--- Start Extract provided ---
Glass (PG-13) Not as bad as you’ve heard, though a long way from being good. The final installment of M. Night Shyamalan’s trilogy brings together the protagonists of Unbreakable and Split in a psychiatric ward, where Elijah Price a.k.a. Mr. Glass (Samuel L. Jackson) engineers a public showdown between David Dunn (Bruce Willis) and The Beast (James McAvoy). The director puts in two plot revelations too many and too often stops to dissect the tropes of comic-book storytelling when he should be moving the plot along — it’s as if he wrote the script after a night of trawling Tvtropes.com. Still, his immense visual skills are everywhere in evidence, he stages the superhero fights as well as anyone, and he cleverly casts Sarah Paulson as a compassionate psychotherapist with a hidden agenda. Also with Anya Taylor-Joy, Spencer Treat Clark, Luke Kirby, Adam David Thompson, and Charlayne Woodard.
--- End Extract provided ---
--- Start Source data ---
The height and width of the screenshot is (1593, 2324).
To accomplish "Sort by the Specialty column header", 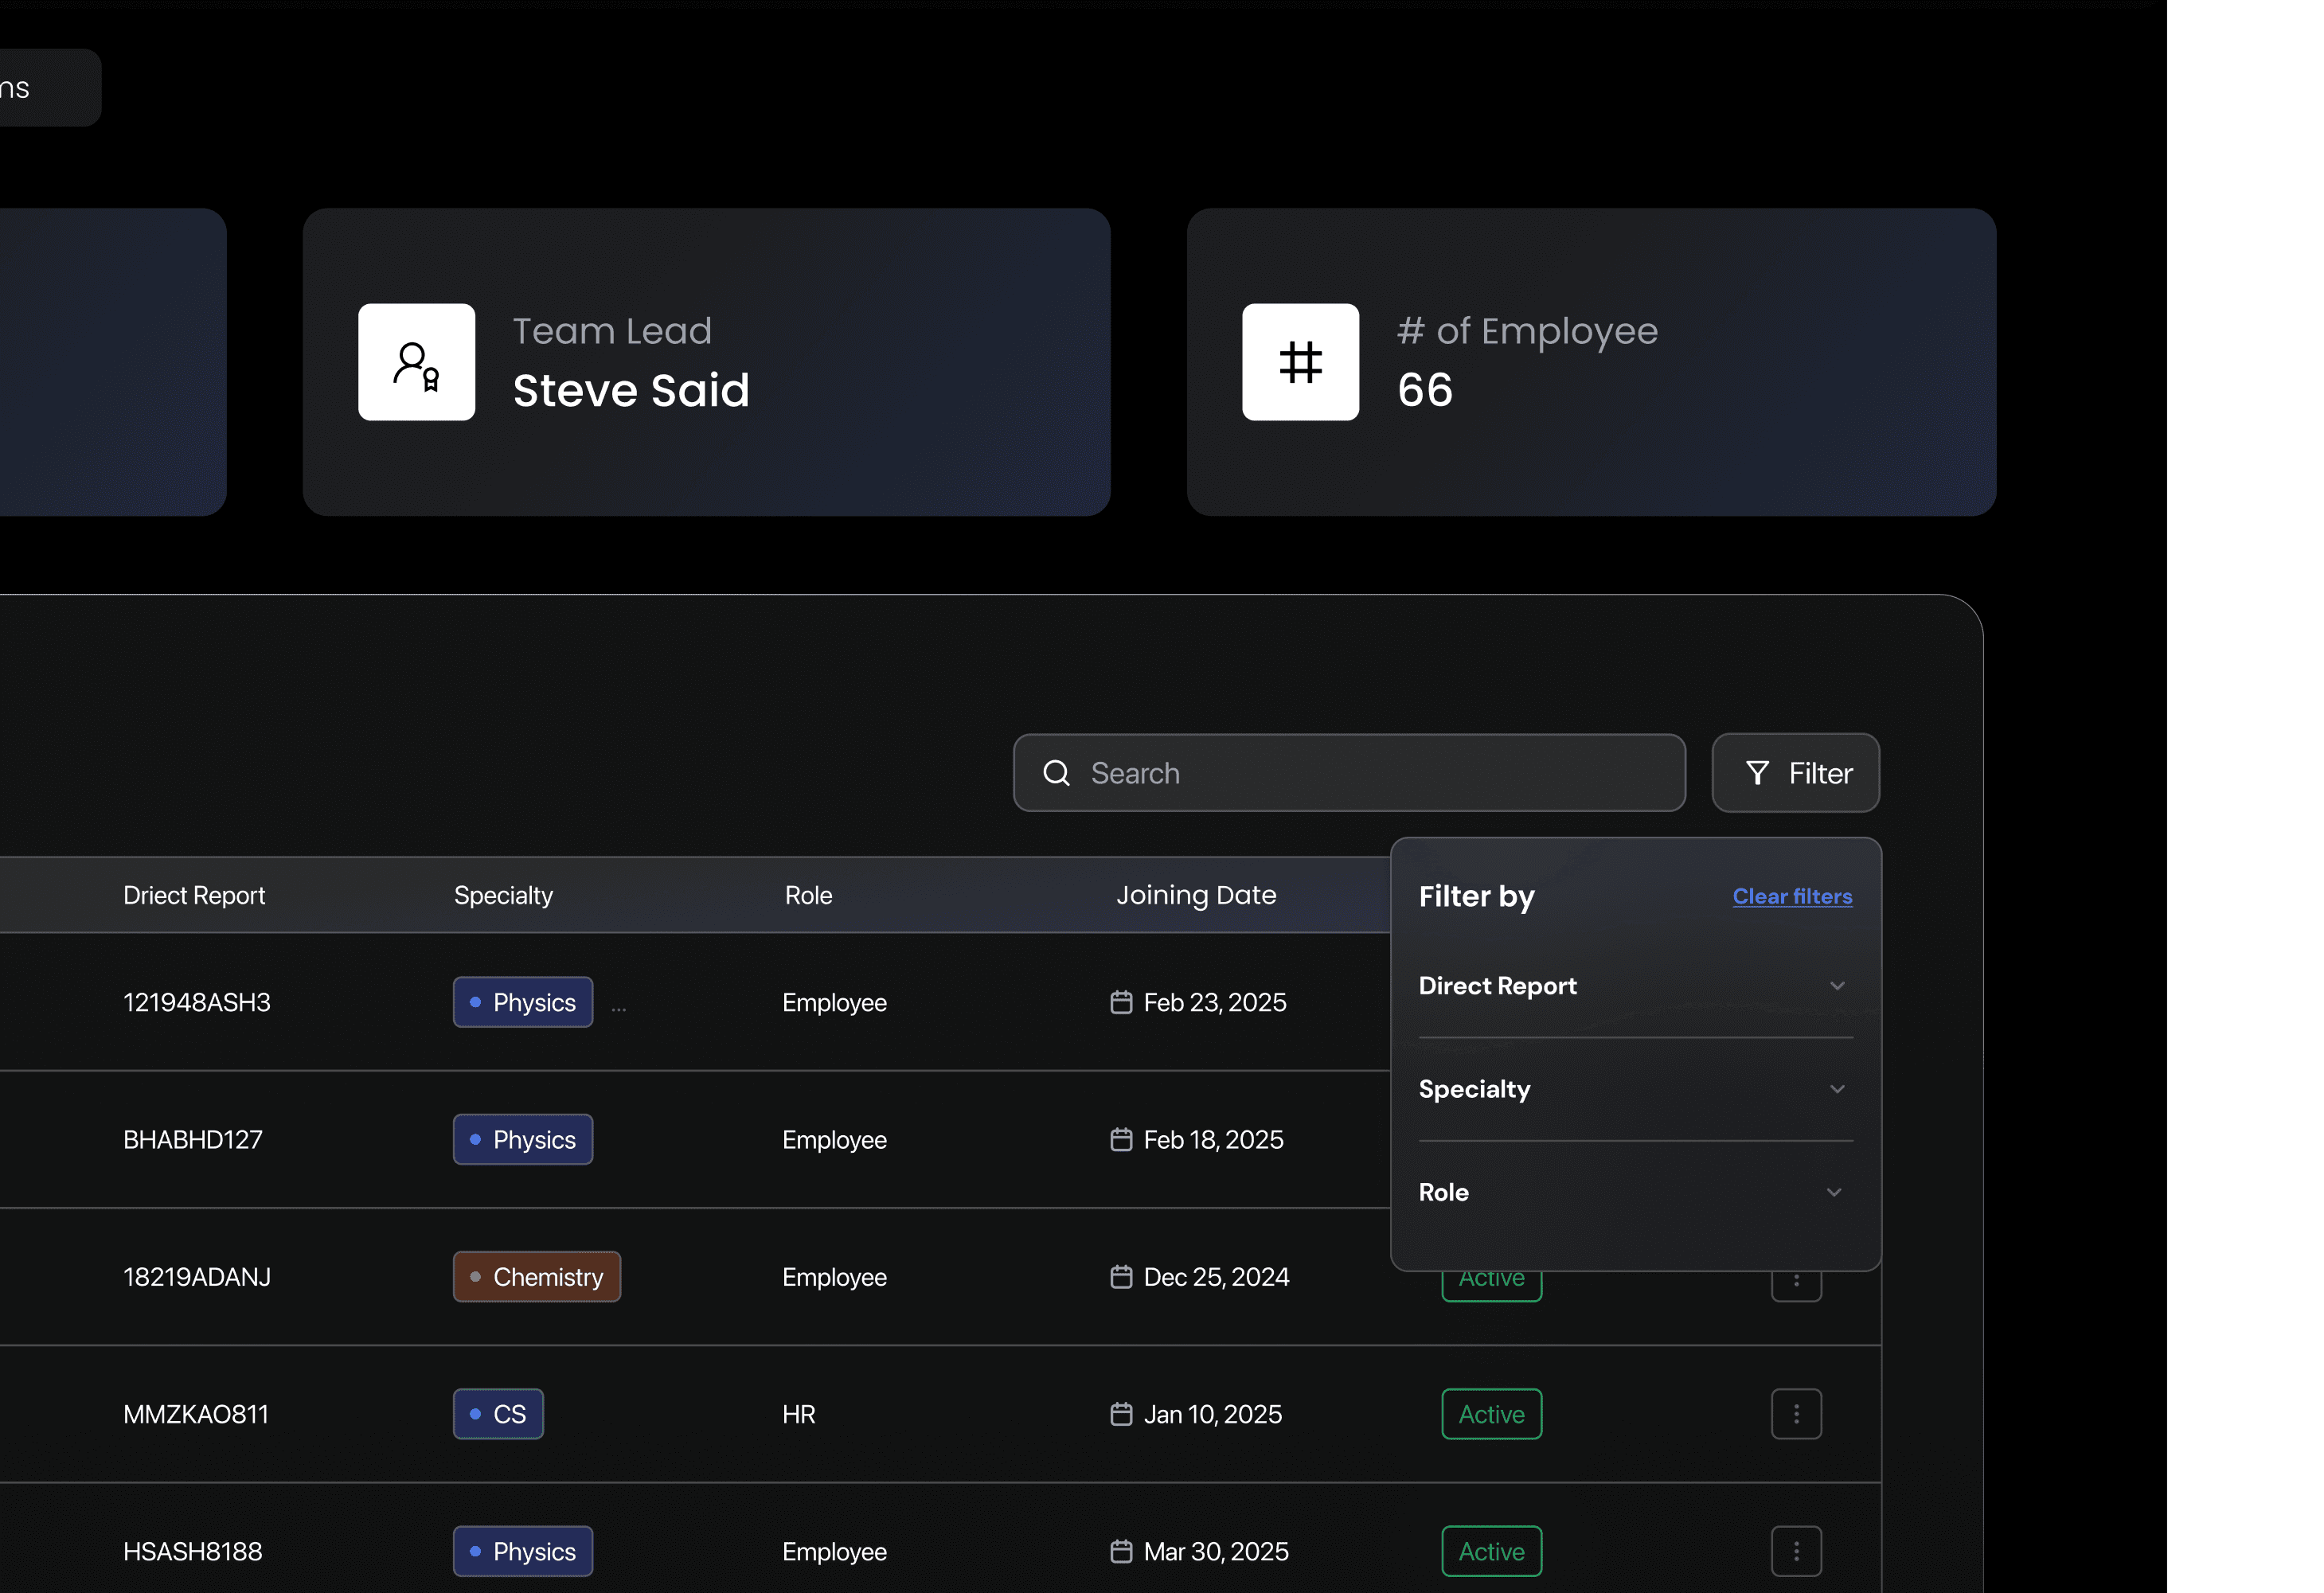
--- End Source data ---
▸ Goals
A - According to the review of Glass, what makes the film fall short of being good? Answer in one to three sentences.
B - Please print the review of Glass from "Glass (PG-13) Not" to "and Charlayne Woodard.".

▸ Final answers
A - The review says Shyamalan puts in two plot revelations too many. It also says he too often stops to dissect the tropes of comic-book storytelling when he should be moving the plot along.

B -
Glass (PG-13) Not as bad as you’ve heard, though a long way from being good. The final installment of M. Night Shyamalan’s trilogy brings together the protagonists of Unbreakable and Split in a psychiatric ward, where Elijah Price a.k.a. Mr. Glass (Samuel L. Jackson) engineers a public showdown between David Dunn (Bruce Willis) and The Beast (James McAvoy). The director puts in two plot revelations too many and too often stops to dissect the tropes of comic-book storytelling when he should be moving the plot along — it’s as if he wrote the script after a night of trawling Tvtropes.com. Still, his immense visual skills are everywhere in evidence, he stages the superhero fights as well as anyone, and he cleverly casts Sarah Paulson as a compassionate psychotherapist with a hidden agenda. Also with Anya Taylor-Joy, Spencer Treat Clark, Luke Kirby, Adam David Thompson, and Charlayne Woodard.